*Record extracts*
=== Begin Enclosure ===

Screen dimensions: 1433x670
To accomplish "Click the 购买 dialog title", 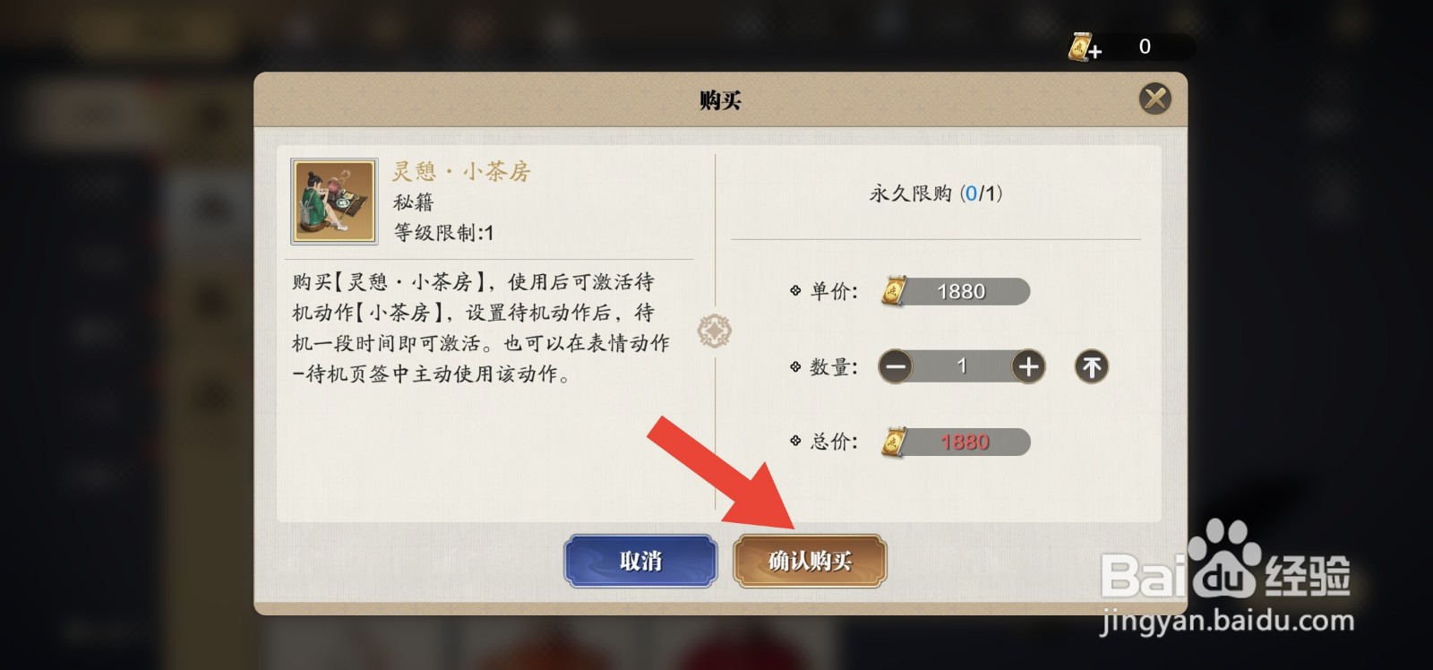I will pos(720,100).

=== End Enclosure ===
=== Begin Enclosure ===

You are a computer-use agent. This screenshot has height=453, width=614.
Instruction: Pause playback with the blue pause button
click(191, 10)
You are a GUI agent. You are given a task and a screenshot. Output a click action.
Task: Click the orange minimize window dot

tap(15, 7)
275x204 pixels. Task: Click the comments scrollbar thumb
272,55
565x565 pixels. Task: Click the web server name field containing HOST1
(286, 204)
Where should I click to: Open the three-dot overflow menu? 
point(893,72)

=== End Enclosure ===
=== Begin Enclosure ===

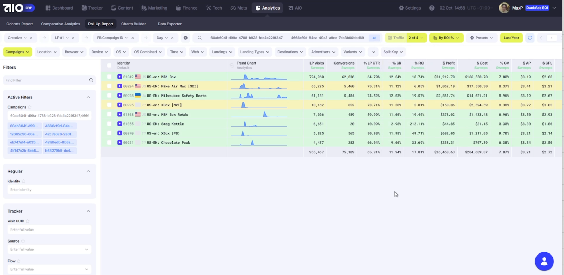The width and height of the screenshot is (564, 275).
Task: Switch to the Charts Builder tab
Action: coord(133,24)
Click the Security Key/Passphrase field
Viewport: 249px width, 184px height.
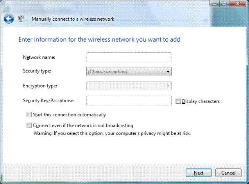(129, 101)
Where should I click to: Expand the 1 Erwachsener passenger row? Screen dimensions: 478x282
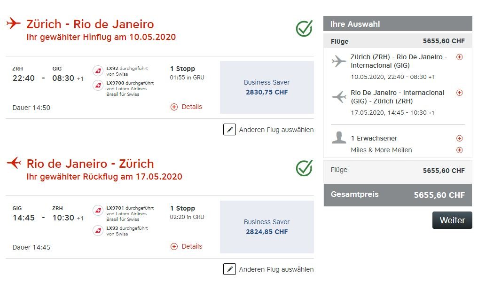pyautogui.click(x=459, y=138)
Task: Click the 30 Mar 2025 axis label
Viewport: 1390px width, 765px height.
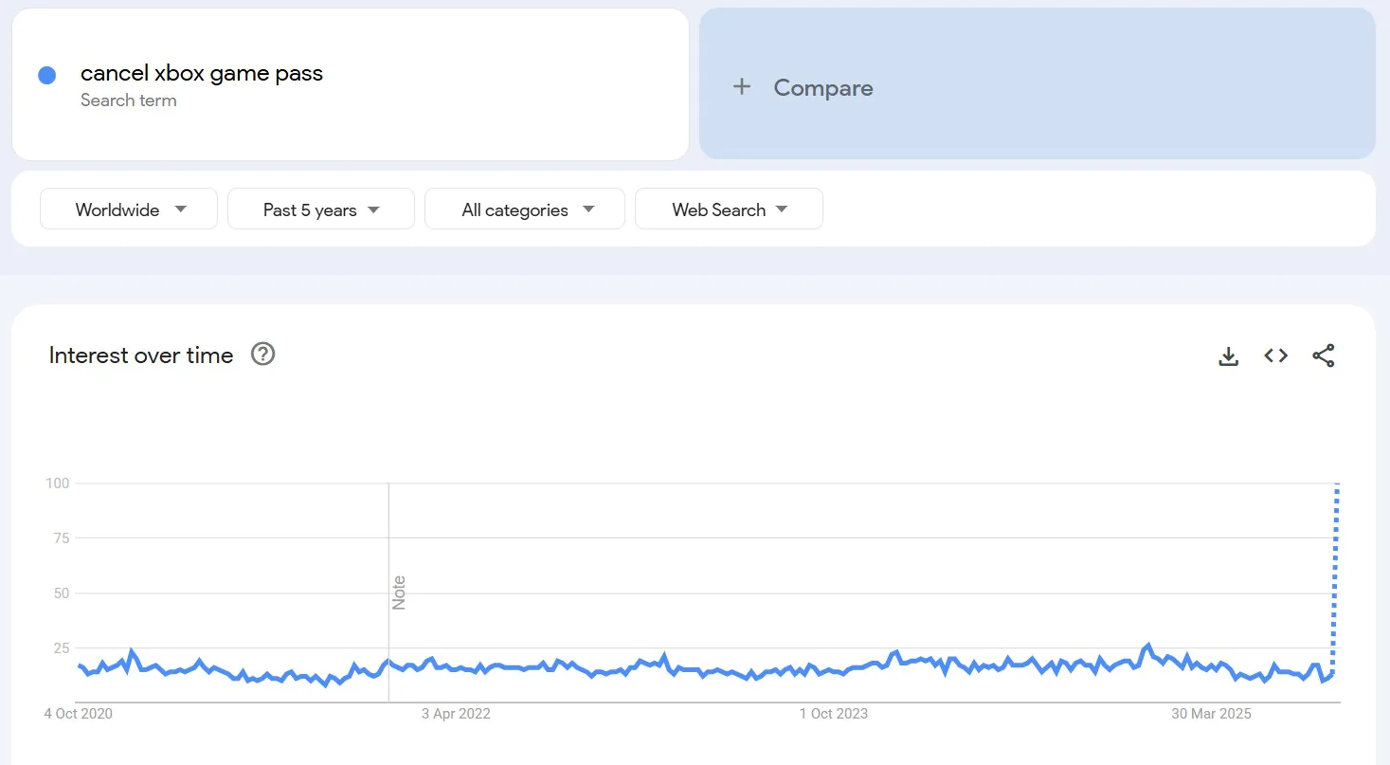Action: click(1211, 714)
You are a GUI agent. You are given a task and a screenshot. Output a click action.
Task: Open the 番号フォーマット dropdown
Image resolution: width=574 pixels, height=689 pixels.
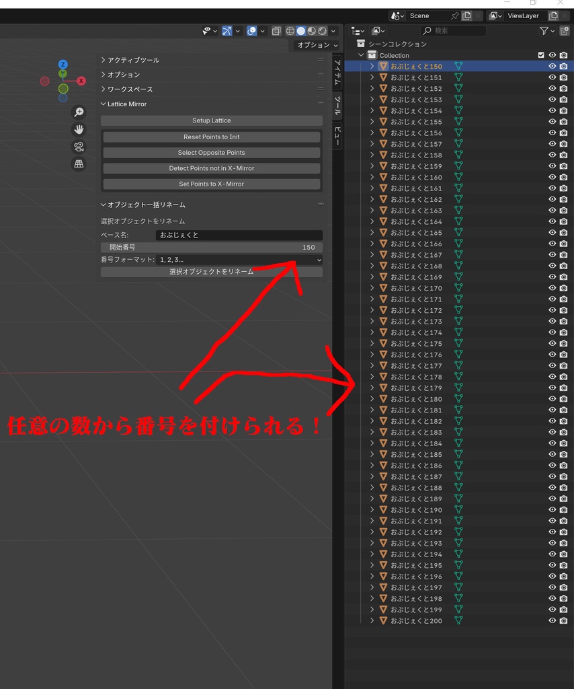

=== End Enclosure ===

*Brief*
When you reach the line with "Click the Security Key/Passphrase field" in the records above, start writing out each line exactly, and stop after the line with "Image resolution: width=574". Pictures stay out.

*Solution for this exercise*
Click the Security Key/Passphrase field
Viewport: 249px width, 184px height.
(129, 101)
Where should I click to: Expand the 1 Erwachsener passenger row? Screen dimensions: 478x282
pyautogui.click(x=459, y=138)
Task: Click the 30 Mar 2025 axis label
Viewport: 1390px width, 765px height.
Action: click(1211, 714)
You are a GUI agent. You are given a task and a screenshot. Output a click action.
Task: Open the 番号フォーマット dropdown
Image resolution: width=574 pixels, height=689 pixels.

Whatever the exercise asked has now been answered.